(Entries taken from a collection)
+--

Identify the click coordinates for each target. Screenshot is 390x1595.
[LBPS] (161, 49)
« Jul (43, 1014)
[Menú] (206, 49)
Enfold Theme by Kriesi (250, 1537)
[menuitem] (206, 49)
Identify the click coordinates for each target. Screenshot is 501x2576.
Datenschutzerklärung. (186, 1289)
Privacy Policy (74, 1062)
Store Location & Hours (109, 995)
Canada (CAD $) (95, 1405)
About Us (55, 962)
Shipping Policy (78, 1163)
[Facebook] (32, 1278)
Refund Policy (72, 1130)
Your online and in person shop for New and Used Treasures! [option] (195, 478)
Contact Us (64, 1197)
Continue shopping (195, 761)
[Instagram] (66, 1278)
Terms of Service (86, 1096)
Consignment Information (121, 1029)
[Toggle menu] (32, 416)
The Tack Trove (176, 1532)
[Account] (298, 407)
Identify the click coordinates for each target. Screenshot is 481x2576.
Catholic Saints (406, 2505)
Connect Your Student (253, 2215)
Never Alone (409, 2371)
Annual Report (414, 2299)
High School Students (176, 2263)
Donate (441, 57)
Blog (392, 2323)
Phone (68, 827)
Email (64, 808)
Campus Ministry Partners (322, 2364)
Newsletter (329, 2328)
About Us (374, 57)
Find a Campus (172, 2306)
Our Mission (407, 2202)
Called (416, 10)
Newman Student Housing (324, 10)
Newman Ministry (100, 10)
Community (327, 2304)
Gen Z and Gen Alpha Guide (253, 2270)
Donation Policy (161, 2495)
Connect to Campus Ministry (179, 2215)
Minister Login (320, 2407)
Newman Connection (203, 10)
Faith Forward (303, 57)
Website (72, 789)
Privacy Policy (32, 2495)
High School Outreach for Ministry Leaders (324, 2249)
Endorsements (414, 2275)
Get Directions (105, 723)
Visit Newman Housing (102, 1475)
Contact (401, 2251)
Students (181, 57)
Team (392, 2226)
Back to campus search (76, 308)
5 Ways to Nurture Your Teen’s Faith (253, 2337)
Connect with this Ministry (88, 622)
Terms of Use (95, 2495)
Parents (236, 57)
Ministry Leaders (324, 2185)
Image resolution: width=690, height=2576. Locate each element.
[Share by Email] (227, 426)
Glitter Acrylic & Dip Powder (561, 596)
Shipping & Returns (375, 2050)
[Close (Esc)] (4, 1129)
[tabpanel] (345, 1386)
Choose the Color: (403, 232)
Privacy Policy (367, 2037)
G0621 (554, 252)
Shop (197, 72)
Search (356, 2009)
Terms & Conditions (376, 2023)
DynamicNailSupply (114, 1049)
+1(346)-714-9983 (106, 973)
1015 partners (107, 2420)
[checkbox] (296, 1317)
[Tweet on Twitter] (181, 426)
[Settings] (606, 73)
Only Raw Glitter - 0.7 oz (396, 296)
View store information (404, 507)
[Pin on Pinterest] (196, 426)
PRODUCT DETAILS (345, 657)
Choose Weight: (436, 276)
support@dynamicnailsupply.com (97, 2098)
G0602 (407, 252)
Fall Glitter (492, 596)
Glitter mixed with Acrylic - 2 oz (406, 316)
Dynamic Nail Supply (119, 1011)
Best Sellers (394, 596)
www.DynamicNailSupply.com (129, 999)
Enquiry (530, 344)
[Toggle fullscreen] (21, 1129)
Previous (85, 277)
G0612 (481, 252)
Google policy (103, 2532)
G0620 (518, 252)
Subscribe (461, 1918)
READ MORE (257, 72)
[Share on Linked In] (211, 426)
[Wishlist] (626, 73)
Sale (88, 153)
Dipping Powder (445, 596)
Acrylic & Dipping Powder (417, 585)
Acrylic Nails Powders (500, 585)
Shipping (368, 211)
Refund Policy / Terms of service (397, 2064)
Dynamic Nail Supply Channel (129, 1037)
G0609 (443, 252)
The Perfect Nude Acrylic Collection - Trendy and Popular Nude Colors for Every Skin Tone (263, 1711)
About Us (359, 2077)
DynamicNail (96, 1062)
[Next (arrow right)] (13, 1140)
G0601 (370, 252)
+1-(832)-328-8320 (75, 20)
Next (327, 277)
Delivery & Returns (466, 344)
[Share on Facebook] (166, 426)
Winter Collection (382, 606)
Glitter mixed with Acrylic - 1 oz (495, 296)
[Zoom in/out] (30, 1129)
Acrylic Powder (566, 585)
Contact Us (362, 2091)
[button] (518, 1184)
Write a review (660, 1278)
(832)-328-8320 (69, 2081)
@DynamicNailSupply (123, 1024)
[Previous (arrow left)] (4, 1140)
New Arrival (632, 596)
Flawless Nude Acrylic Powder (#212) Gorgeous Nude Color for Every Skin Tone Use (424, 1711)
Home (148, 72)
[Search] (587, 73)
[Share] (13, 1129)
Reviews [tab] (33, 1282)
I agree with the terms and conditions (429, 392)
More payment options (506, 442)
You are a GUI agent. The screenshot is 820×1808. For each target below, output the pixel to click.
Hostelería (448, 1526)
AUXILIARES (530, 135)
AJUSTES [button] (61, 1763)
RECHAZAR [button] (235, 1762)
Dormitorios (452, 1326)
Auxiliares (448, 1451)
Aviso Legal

+--

Exact copies of all the entries above should be returned.

TASK RESPONSE:
Identify the click coordinates for each target. Screenshot is 390x1595.
[LBPS] (161, 49)
« Jul (43, 1014)
[Menú] (206, 49)
Enfold Theme by Kriesi (250, 1537)
[menuitem] (206, 49)
Identify the click coordinates for each target. Screenshot is 501x2576.
Datenschutzerklärung. (186, 1289)
Privacy Policy (74, 1062)
Store Location & Hours (109, 995)
Canada (CAD $) (95, 1405)
About Us (55, 962)
Shipping Policy (78, 1163)
[Facebook] (32, 1278)
Refund Policy (72, 1130)
Your online and in person shop for New and Used Treasures! [option] (195, 478)
Contact Us (64, 1197)
Continue shopping (195, 761)
[Instagram] (66, 1278)
Terms of Service (86, 1096)
Consignment Information (121, 1029)
[Toggle menu] (32, 416)
The Tack Trove (176, 1532)
[Account] (298, 407)
Identify the click coordinates for each target. Screenshot is 481x2576.
Catholic Saints (406, 2505)
Connect Your Student (253, 2215)
Never Alone (409, 2371)
Annual Report (414, 2299)
High School Students (176, 2263)
Donate (441, 57)
Blog (392, 2323)
Phone (68, 827)
Email (64, 808)
Campus Ministry Partners (322, 2364)
Newsletter (329, 2328)
About Us (374, 57)
Find a Campus (172, 2306)
Our Mission (407, 2202)
Called (416, 10)
Newman Student Housing (324, 10)
Newman Ministry (100, 10)
Community (327, 2304)
Gen Z and Gen Alpha Guide (253, 2270)
Donation Policy (161, 2495)
Connect to Campus Ministry (179, 2215)
Minister Login (320, 2407)
Newman Connection (203, 10)
Faith Forward (303, 57)
Website (72, 789)
Privacy Policy (32, 2495)
High School Outreach for Ministry Leaders (324, 2249)
Endorsements (414, 2275)
Get Directions (105, 723)
Visit Newman Housing (102, 1475)
Contact (401, 2251)
Students (181, 57)
Team (392, 2226)
Back to campus search (76, 308)
5 Ways to Nurture Your Teen’s Faith (253, 2337)
Connect with this Ministry (88, 622)
Terms of Use (95, 2495)
Parents (236, 57)
Ministry Leaders (324, 2185)
Image resolution: width=690, height=2576. Locate each element.
[Share by Email] (227, 426)
Glitter Acrylic & Dip Powder (561, 596)
Shipping & Returns (375, 2050)
[Close (Esc)] (4, 1129)
[tabpanel] (345, 1386)
Choose the Color: (403, 232)
Privacy Policy (367, 2037)
G0621 (554, 252)
Shop (197, 72)
Search (356, 2009)
Terms & Conditions (376, 2023)
DynamicNailSupply (114, 1049)
+1(346)-714-9983 (106, 973)
1015 partners (107, 2420)
[checkbox] (296, 1317)
[Tweet on Twitter] (181, 426)
[Settings] (606, 73)
Only Raw Glitter - 0.7 oz (396, 296)
View store information (404, 507)
[Pin on Pinterest] (196, 426)
PRODUCT DETAILS (345, 657)
Choose Weight: (436, 276)
support@dynamicnailsupply.com (97, 2098)
G0602 (407, 252)
Fall Glitter (492, 596)
Glitter mixed with Acrylic - 2 oz (406, 316)
Dynamic Nail Supply (119, 1011)
Best Sellers (394, 596)
www.DynamicNailSupply.com (129, 999)
Enquiry (530, 344)
[Toggle fullscreen] (21, 1129)
Previous (85, 277)
G0612 (481, 252)
Google policy (103, 2532)
G0620 (518, 252)
Subscribe (461, 1918)
READ MORE (257, 72)
[Share on Linked In] (211, 426)
[Wishlist] (626, 73)
Sale (88, 153)
Dipping Powder (445, 596)
Acrylic & Dipping Powder (417, 585)
Acrylic Nails Powders (500, 585)
Shipping (368, 211)
Refund Policy / Terms of service (397, 2064)
Dynamic Nail Supply Channel (129, 1037)
G0609 (443, 252)
The Perfect Nude Acrylic Collection - Trendy and Popular Nude Colors for Every Skin Tone (263, 1711)
About Us (359, 2077)
DynamicNail (96, 1062)
[Next (arrow right)] (13, 1140)
G0601 (370, 252)
+1-(832)-328-8320 (75, 20)
Next (327, 277)
Delivery & Returns (466, 344)
[Share on Facebook] (166, 426)
Winter Collection (382, 606)
Glitter mixed with Acrylic - 1 oz (495, 296)
[Zoom in/out] (30, 1129)
Acrylic Powder (566, 585)
Contact Us (362, 2091)
[button] (518, 1184)
Write a review (660, 1278)
(832)-328-8320 (69, 2081)
@DynamicNailSupply (123, 1024)
[Previous (arrow left)] (4, 1140)
New Arrival (632, 596)
Flawless Nude Acrylic Powder (#212) Gorgeous Nude Color for Every Skin Tone Use (424, 1711)
Home (148, 72)
[Search] (587, 73)
[Share] (13, 1129)
Reviews [tab] (33, 1282)
I agree with the terms and conditions (429, 392)
More payment options (506, 442)
You are a GUI agent. The screenshot is 820×1808. For each target below, output the pixel to click.
Hostelería (448, 1526)
AUXILIARES (530, 135)
AJUSTES [button] (61, 1763)
RECHAZAR [button] (235, 1762)
Dormitorios (452, 1326)
Auxiliares (448, 1451)
Aviso Legal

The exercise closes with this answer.